— start —

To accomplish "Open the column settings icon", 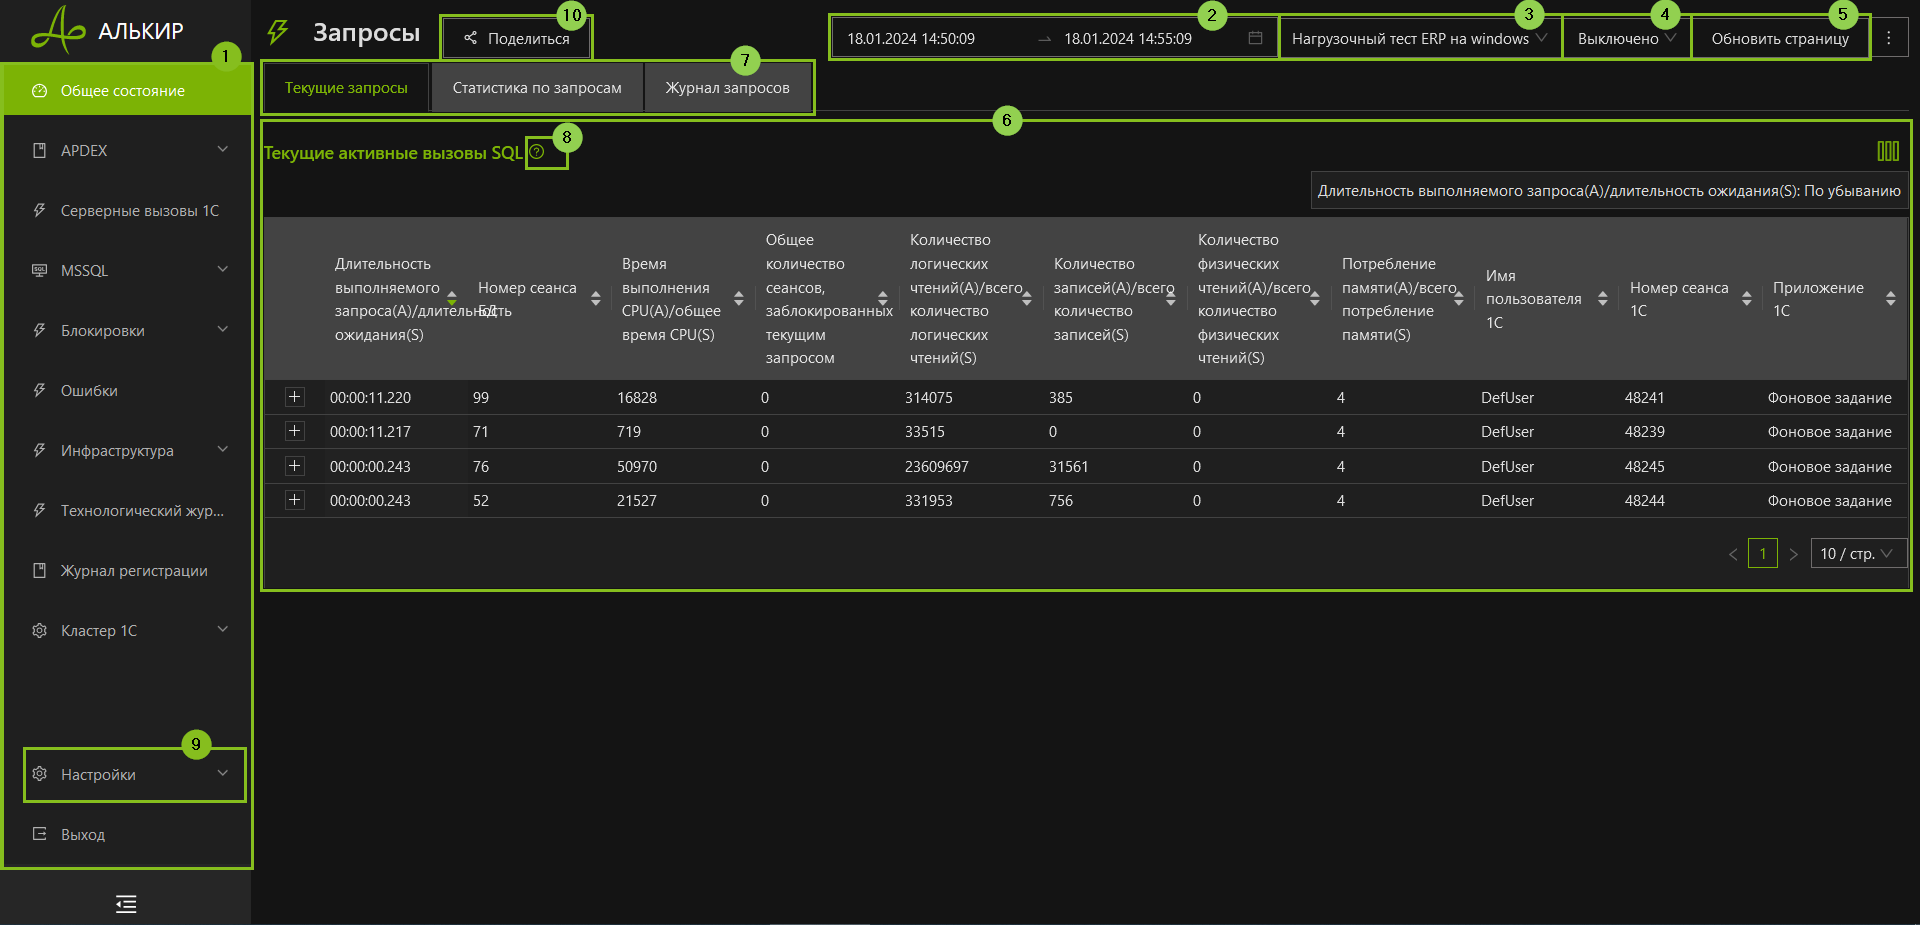I will tap(1887, 151).
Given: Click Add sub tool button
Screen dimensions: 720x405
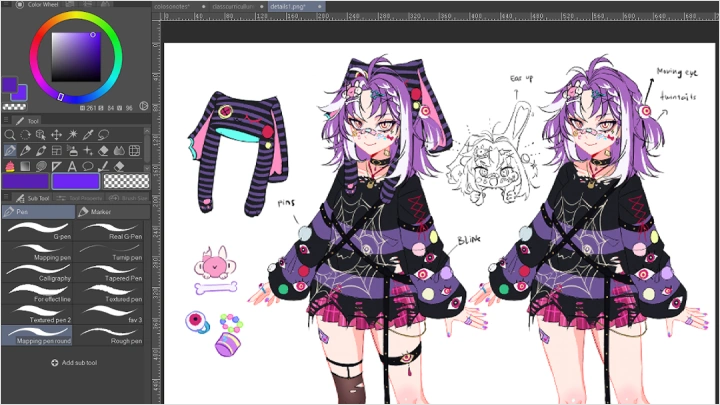Looking at the screenshot, I should click(x=74, y=363).
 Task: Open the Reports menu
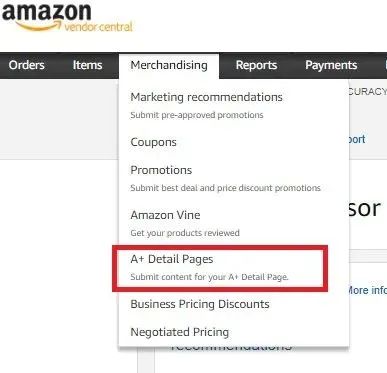(x=256, y=65)
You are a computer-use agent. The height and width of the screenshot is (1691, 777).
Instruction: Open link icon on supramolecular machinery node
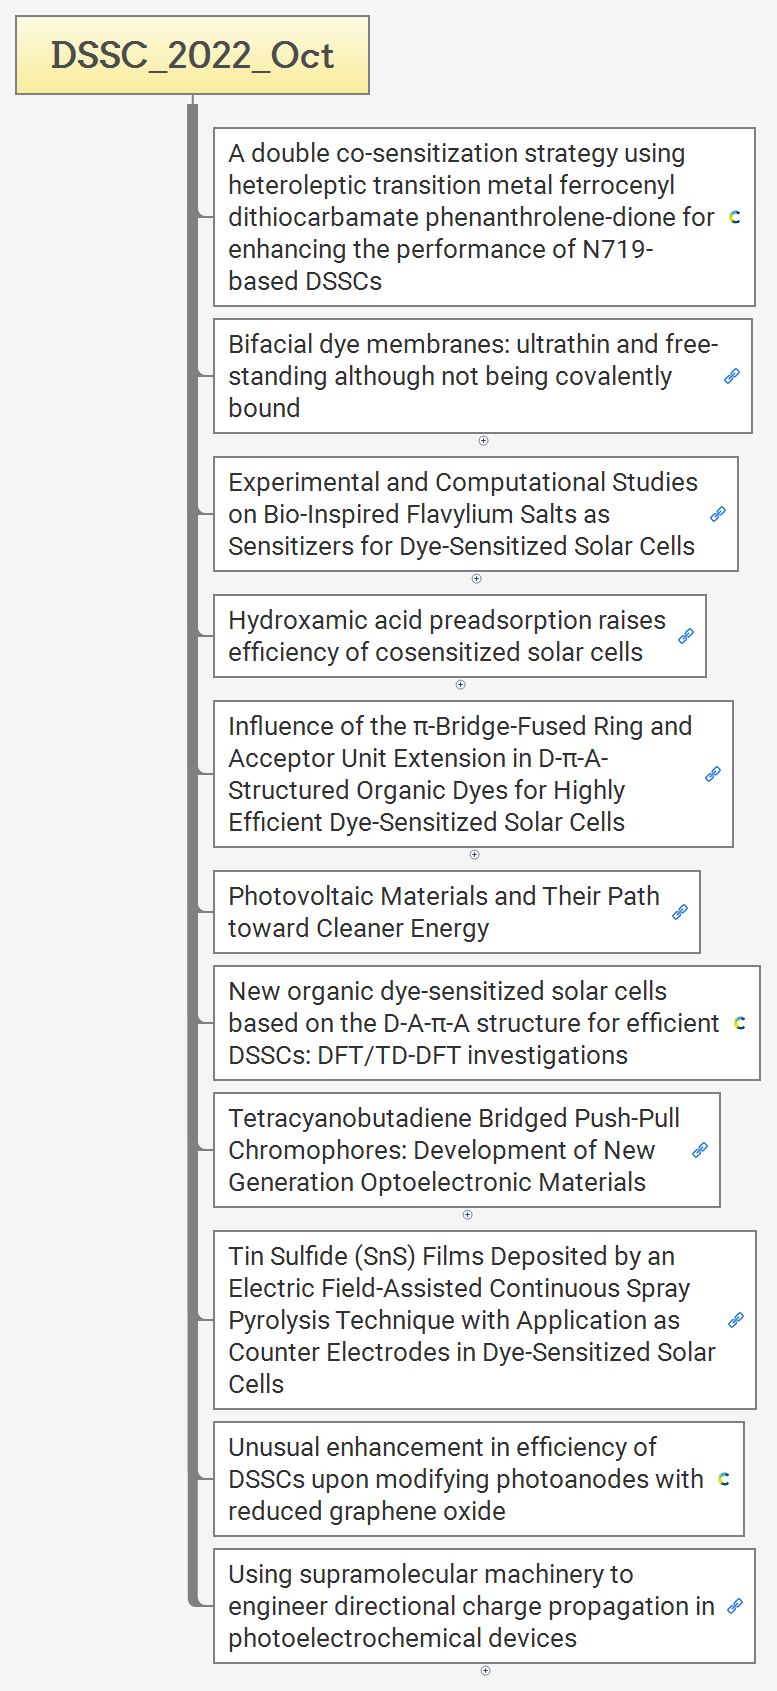[735, 1606]
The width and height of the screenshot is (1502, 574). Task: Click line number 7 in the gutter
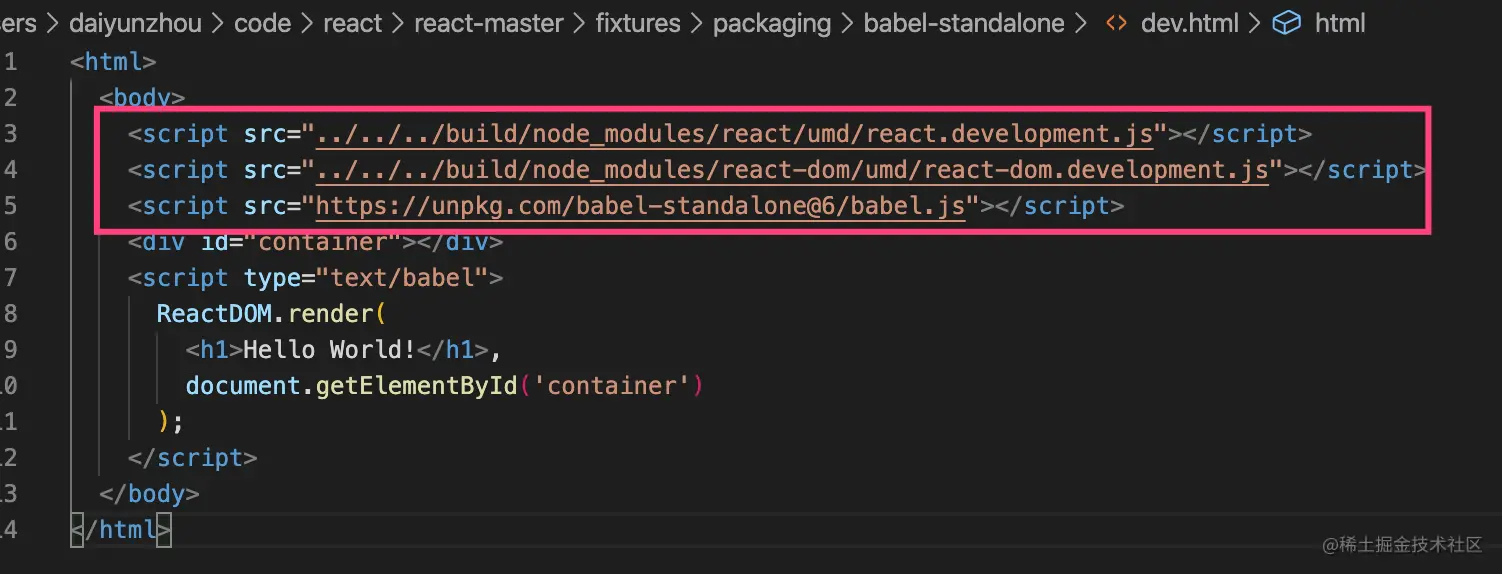10,278
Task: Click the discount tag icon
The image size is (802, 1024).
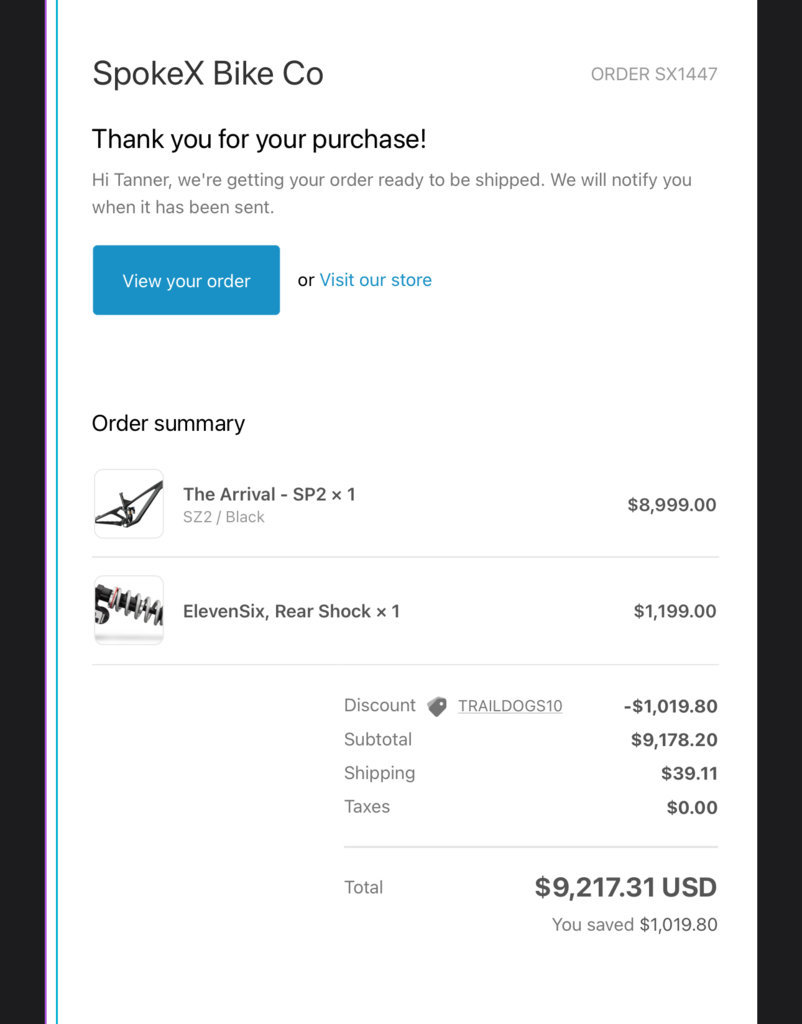Action: 437,707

— end —

Can you print the data word for word, beginning at the line that has "The width and" and stopping after the final line of the data, with the pictures left out?

The width and height of the screenshot is (1502, 574). Task: Click line number 7 in the gutter
10,278
Task: Click the discount tag icon
The image size is (802, 1024).
Action: 437,707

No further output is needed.